= Videogame Rating Council =

American rating system

The Videogame Rating Council (V.R.C.) was introduced by Sega of America in 1993 to rate all video games that were released for sale in the United States and Canada on the Master System, Genesis, Game Gear, Sega CD, 32X, and Pico. The rating had to be clearly displayed on the front of the box, but their appearance in advertisements for the video game was strictly optional. It was later supplanted by the industry-wide Entertainment Software Rating Board.

== History ==

As the 16-bit era of video games began in the late 1980s, their content became more realistic. The increased graphical and audio fidelity of the products made violent scenes appear more explicit, especially those containing blood. As controversy stemmed around the realism of this violence, 1992 games Mortal Kombat and Night Trap entered the limelight. Mortal Kombat is a brutal fighting game and Night Trap is a full-motion video Sega CD game where players protect a slumber party from vampires. The games were at the center of federal hearings held from December 9, 1993, to March 4, 1994 by United States senators Joseph Lieberman and Herb Kohl. (Note: Formally, these were the joint hearings between the Subcommittee on Juvenile Justice of the Committee of the Judiciary and the Subcommittee on Regulation and Government Information of the Committee of Governmental Affairs of the 103rd United States Congress.) As a result, the video game industry was given a year to create its own classification system or to otherwise have one imposed on them by the federal government. In May 1993, British censors banned Night Trap from being sold to children under 15 years old in the United Kingdom, which was an influence on Sega's decision to create an age rating system.

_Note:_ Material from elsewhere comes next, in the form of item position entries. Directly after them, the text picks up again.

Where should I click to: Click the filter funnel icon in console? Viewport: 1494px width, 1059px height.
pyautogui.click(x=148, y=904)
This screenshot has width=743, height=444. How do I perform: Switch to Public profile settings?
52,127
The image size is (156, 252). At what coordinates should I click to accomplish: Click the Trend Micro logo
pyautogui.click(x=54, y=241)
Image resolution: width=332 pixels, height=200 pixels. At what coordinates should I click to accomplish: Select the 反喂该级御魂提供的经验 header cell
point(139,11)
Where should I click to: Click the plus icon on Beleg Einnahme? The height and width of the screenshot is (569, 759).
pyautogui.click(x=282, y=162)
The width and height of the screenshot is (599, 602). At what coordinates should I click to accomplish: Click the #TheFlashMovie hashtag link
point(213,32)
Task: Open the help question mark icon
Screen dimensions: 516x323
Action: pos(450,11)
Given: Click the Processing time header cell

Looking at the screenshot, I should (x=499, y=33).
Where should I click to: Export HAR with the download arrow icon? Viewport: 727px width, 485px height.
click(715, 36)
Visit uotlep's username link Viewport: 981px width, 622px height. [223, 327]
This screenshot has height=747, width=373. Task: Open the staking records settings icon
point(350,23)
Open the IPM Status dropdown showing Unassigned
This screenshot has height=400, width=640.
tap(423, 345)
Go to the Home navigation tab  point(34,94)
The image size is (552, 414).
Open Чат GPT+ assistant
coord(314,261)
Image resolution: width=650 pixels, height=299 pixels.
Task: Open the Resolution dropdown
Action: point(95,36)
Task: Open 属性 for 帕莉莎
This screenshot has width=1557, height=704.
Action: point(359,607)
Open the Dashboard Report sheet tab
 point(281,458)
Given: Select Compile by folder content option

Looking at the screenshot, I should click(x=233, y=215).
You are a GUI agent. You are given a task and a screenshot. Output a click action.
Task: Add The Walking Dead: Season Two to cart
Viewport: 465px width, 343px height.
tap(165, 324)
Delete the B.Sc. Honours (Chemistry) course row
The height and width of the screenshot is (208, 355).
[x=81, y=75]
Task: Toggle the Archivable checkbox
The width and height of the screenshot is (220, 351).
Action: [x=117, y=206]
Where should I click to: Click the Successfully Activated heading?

Prior to the hearings, Sega had become aware of rumblings from politicians that video game content was being scrutinized. As Sega was preparing to release the controversial Mortal Kombat for the Sega Genesis, the company worked to create its own rating system so that they would be able to market Mortal Kombat as a mature game not intended for children. Sega initially tried to license the Motion Picture Association of America's (MPAA) own rating system, but the MPAA refused. Instead, Sega created its own Videogame Rating Council (VRC) and revealed its existence on May 24, 1993. The council consisted of experts in education, psychology, and sociology as appointed by Sega. The VRC was one of several ratings groups to appear (among them, 3DO's 3DO Rating System). The VRC classified games that worked with Sega's consoles into three categories based on age: GA ("general audiences"), MA-13 ("mature audiences"), and MA-17 ("for adults"). It was criticized by journalists and consumer groups for vagueness and inconsistency, and other companies did not want Sega to be in charge of the ratings organization. This was particularly true for Nintendo, which was in rivalry with Sega in the North American video game market at this time. Nintendo said that the rating system could be used to justify even more violent games. Sega responded by accusing Nintendo of hypocrisy for allowing fighting games such as Street Fighter II on its system. The lead editorial in the January 1994 issue of Electronic Gaming Monthly also criticized Sega for failing to inform and educate the public on the ratings system, particularly noting that the ratings appeared on the game boxes but usually not in advertisements for the games, and that most parents "either haven't a clue as to what [Sega's ratings] mean, don't know that they exist, or don't know why the game got the rating."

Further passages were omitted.